═════ 提示文 ═════

羽生マジックの真骨頂

島朗九段の非常に素晴らしい観戦記。

抜粋とはいえ内容が濃いので2~3回に分けようとも思ったが、一度に読んだほうが良さを失わないと考え、1回で掲載。

将棋世界2003年7月号、島朗八段(当時)の名人戦(森内俊之名人-羽生善治竜王)観戦記「ベスト&ブライテスト」より。

第2局

 一日目羽生は熟考を強いられているように周りには思えた。しかし実際は違った。角換わりに決まったあとの、結果的に組み上げられる基本型までの過程を心から慈しんでいたのだ。そのため一日目に5時間以上の消費時間が記録されたが、強いられるという表現は少なくとも当たってはいない。真に必要な時間が多かったから。そしてその思考は遠くはない対局の考慮で不意によみがえるだけでなく二日目の終盤にも思考の厚みとなってすぐ生きてくるはずだから。

(中略)

 そこで▲3六歩は自然な手順。今度は森内が迷う。事前の研究では実戦特有な序盤手順の前後を網羅することはできない。彼は早く基本型をセットしたかった。それはこの将棋に限らず、相手が羽生だからということでもない。中終盤で驚異的に広く読みの手を探索し取り上げる森内将棋の自然な反映として、序盤を「打たせて取る」フォームに起因するものだ。七年前の名人戦にしても全五局の中で一日目から羽生が森内の消費時間を大きく上回ったことは一度もなかった。

═════ 提供資料 ═════

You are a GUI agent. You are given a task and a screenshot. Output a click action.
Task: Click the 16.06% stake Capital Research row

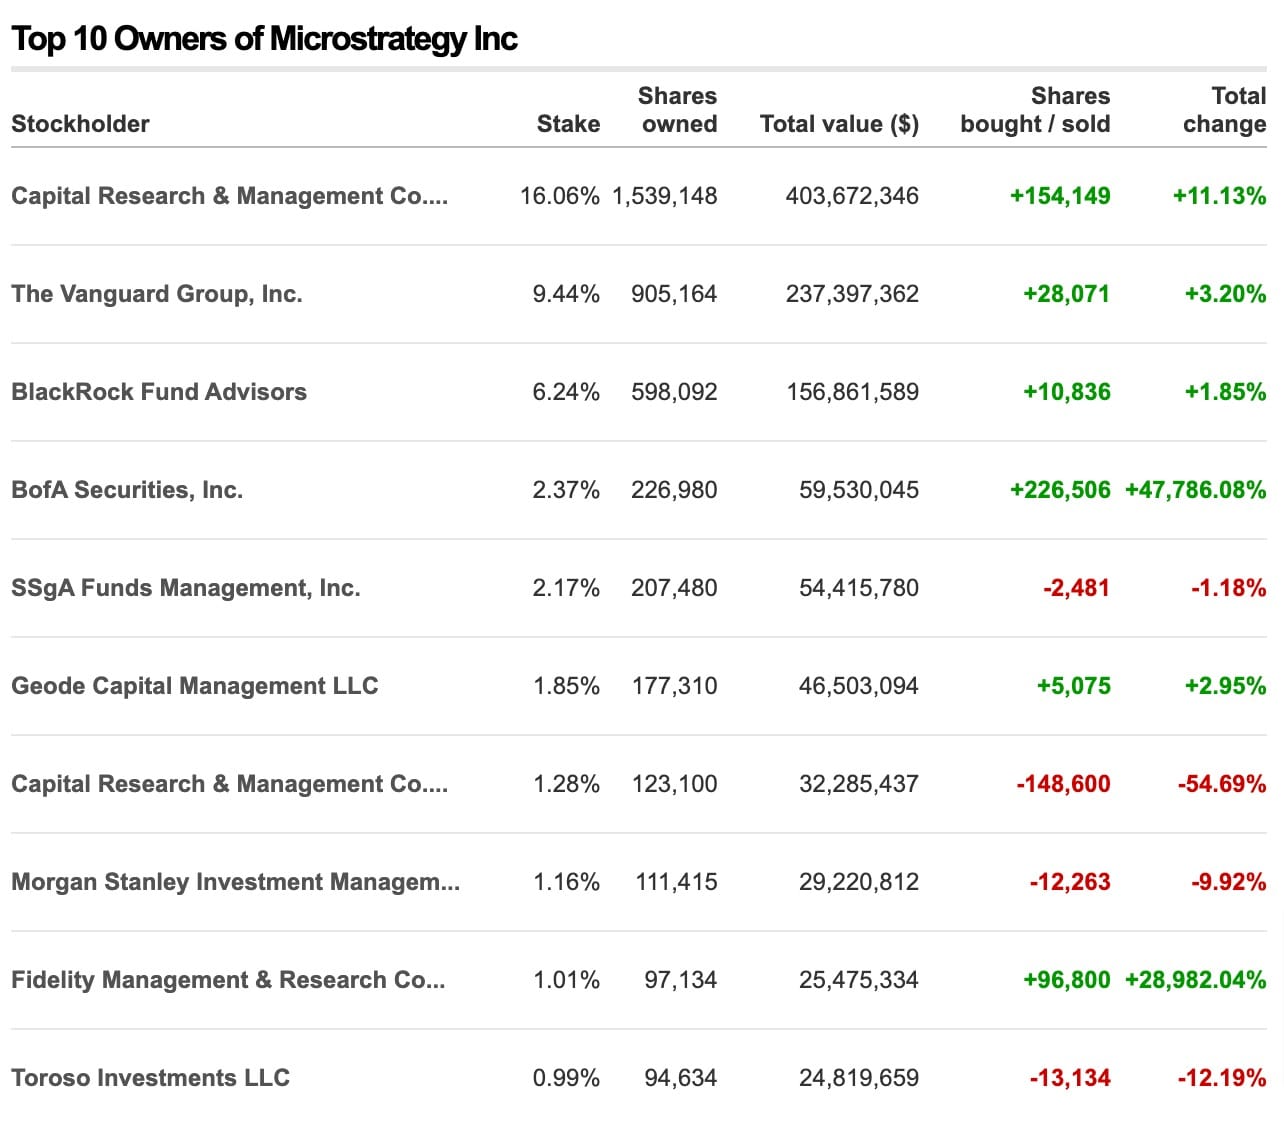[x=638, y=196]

═════
═════ 提供資料 ═════

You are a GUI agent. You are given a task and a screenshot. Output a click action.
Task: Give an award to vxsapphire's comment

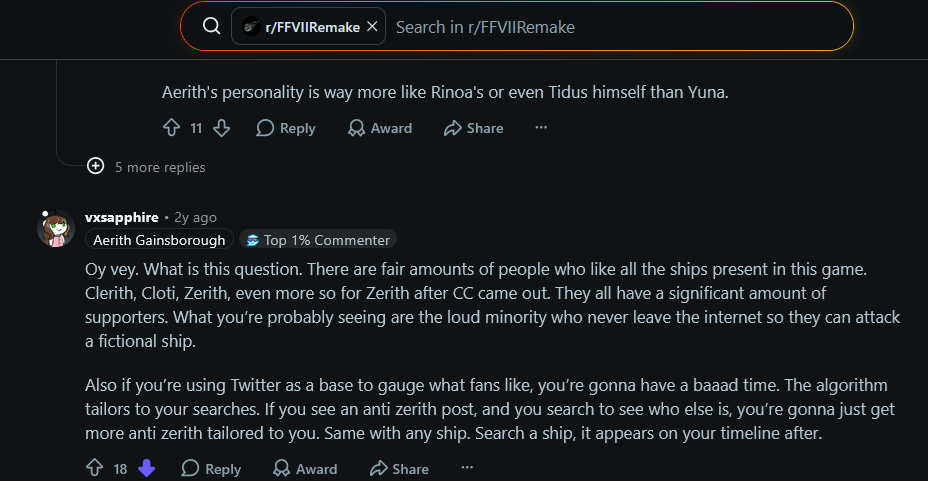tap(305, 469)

═════

● **作成内容**:
名人戦観戦記の文章のうち、「島朗九段の非常に素晴らしい観戦記。」で始まり「回ったことは一度もなかった。」で終わる部分を、一字一句違えずに書き写してください。

● **問題の解答**:
島朗九段の非常に素晴らしい観戦記。

抜粋とはいえ内容が濃いので2~3回に分けようとも思ったが、一度に読んだほうが良さを失わないと考え、1回で掲載。

将棋世界2003年7月号、島朗八段(当時)の名人戦(森内俊之名人-羽生善治竜王)観戦記「ベスト&ブライテスト」より。

第2局

 一日目羽生は熟考を強いられているように周りには思えた。しかし実際は違った。角換わりに決まったあとの、結果的に組み上げられる基本型までの過程を心から慈しんでいたのだ。そのため一日目に5時間以上の消費時間が記録されたが、強いられるという表現は少なくとも当たってはいない。真に必要な時間が多かったから。そしてその思考は遠くはない対局の考慮で不意によみがえるだけでなく二日目の終盤にも思考の厚みとなってすぐ生きてくるはずだから。

(中略)

 そこで▲3六歩は自然な手順。今度は森内が迷う。事前の研究では実戦特有な序盤手順の前後を網羅することはできない。彼は早く基本型をセットしたかった。それはこの将棋に限らず、相手が羽生だからということでもない。中終盤で驚異的に広く読みの手を探索し取り上げる森内将棋の自然な反映として、序盤を「打たせて取る」フォームに起因するものだ。七年前の名人戦にしても全五局の中で一日目から羽生が森内の消費時間を大きく上回ったことは一度もなかった。